**HOW TO COMPLETE THIS TASK:**
Scan the material and copy every line in which "Choose" appears.

**RECORDS TO PROCESS:**
BEGIN

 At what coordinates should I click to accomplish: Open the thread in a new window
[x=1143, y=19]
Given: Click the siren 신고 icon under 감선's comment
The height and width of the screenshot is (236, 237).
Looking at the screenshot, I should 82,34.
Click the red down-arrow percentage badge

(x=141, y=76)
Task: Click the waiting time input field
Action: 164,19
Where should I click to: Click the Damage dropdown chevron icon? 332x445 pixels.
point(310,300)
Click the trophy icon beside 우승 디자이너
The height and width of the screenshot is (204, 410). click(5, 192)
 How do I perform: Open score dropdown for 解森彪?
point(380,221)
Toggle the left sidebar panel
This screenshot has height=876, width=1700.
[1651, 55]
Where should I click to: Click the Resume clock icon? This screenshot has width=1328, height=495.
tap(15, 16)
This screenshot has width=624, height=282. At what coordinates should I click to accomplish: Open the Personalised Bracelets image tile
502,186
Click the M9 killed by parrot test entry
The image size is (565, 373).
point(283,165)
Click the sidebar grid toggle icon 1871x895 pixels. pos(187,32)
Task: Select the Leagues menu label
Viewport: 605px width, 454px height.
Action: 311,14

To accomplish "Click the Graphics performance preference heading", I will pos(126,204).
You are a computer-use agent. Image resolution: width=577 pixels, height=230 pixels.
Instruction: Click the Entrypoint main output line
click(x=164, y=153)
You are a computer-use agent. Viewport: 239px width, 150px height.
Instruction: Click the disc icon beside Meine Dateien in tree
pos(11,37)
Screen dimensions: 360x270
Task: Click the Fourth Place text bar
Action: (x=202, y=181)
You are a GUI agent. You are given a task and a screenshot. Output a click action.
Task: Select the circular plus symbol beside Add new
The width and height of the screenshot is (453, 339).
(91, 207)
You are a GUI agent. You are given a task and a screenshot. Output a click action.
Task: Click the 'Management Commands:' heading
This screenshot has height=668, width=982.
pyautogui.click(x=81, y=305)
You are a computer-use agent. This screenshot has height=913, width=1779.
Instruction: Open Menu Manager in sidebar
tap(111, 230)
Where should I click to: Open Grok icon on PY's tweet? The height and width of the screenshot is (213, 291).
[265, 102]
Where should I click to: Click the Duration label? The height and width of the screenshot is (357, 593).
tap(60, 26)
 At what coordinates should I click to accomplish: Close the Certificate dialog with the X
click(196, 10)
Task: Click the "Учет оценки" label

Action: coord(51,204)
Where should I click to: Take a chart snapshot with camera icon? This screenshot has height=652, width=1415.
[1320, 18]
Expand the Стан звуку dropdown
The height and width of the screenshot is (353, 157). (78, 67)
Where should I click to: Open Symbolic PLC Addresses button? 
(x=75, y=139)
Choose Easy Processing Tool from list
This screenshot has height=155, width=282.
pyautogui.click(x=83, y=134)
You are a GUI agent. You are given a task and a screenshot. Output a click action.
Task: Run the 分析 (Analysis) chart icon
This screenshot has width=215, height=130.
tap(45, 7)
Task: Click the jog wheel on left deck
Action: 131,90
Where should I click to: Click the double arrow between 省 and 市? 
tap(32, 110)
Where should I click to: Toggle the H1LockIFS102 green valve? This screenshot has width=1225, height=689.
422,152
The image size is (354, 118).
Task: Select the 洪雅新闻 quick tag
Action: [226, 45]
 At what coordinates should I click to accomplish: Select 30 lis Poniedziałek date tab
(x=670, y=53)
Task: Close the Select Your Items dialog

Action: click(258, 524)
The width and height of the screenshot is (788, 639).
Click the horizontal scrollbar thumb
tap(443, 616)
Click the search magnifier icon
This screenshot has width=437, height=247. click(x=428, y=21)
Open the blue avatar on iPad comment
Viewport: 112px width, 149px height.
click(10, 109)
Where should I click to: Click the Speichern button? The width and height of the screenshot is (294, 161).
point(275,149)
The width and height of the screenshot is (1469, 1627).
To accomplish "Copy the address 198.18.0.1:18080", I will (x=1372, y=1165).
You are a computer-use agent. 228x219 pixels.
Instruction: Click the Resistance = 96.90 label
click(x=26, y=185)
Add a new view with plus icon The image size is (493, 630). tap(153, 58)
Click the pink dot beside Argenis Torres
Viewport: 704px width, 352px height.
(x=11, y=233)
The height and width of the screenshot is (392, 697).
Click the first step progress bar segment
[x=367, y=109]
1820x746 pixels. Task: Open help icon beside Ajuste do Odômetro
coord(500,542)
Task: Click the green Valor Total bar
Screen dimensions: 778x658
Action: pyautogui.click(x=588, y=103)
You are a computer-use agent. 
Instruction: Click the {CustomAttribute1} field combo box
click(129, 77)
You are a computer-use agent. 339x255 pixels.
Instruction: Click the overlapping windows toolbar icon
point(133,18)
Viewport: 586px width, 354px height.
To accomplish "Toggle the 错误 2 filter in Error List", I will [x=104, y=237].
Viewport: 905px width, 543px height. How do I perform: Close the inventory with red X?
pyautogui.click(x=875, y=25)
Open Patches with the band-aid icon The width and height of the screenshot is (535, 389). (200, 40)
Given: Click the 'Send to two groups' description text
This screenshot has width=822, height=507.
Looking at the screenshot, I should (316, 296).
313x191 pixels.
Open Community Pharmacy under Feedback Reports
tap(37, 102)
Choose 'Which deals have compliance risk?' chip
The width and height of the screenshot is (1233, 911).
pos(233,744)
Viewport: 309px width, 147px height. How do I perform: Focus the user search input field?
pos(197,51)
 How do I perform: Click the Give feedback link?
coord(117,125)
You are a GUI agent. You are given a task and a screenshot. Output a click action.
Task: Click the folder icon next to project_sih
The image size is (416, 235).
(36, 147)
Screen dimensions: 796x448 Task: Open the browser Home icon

END

**PROBLEM SOLUTION:**
Choose Easy Processing Tool from list
Choose 'Which deals have compliance risk?' chip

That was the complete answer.